I resisted for quite a while, but one evening when I was too tired to tackle any of the more “serious” titles I'd been working on, I picked up High Five. In ten minutes I was laughing out loud. In twenty I was apologizing to my husband for impugning his taste. High Five might not be the great American novel, but it is a near-masterpiece of craft.
Ms. Evanovich's characters are quirky (to the point of being bizarre) and yet totally believable. They inhabit the ethnically mixed neighborhoods of Trenton, New Jersey, a place I've never visited but which felt concrete and plausible despite the outrageous events that take place there. Stephanie – twenty-something native of Trenton, a perennially broke lingerie salesgirl turned bail bounty hunter – jumps off the pages. Her wry, self-deprecating first person narrative draws you into her world of unpaid bills and doughnut dinners, car bombs and church bingo, smothering family and sexy guys with hidden agendas.
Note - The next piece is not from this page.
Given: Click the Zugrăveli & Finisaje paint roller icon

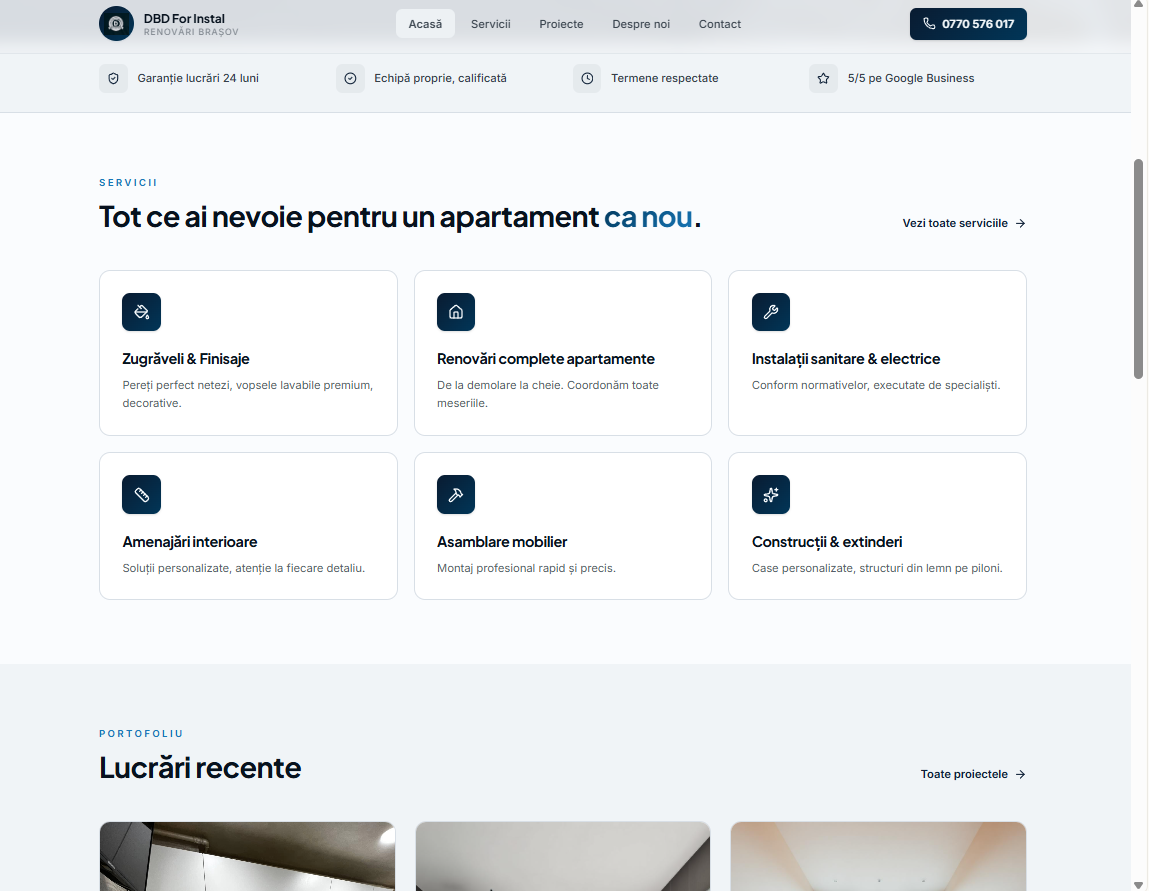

What I admired most about the book, though, was the dialogue. I'd consider selling my soul to be able to create such vivid, lively, hilarious conversations. Ms. Evanovich has an expert grasp of dialect as well as an enviable capability for giving each speaker a totally distinctive voice. More than once I had to stop and share some snippet with my husband, full of admiration – even though he'd already read the book, had in fact been the one who chose it over my reservations. He very generously refrained from gloating.
By the time I'd finished, I had to admit it: popular, mass-market fiction though it might be, High Five showed signs of true artistry, albeit employed for the sole purpose of entertainment. My elitist beliefs had been crushed. I can't dismiss best selling authors purely because of their success. They may write as well, or better, than I do. Genre and market do not pre-determine quality. And I can't use a focus on craft as an excuse for my own poor sales, either.
It's a bit of a hard lesson, but hopefully one I won't forget. After all, there are a lot of books out there that I might not have considered reading previously – but that I now understand might be worth a try.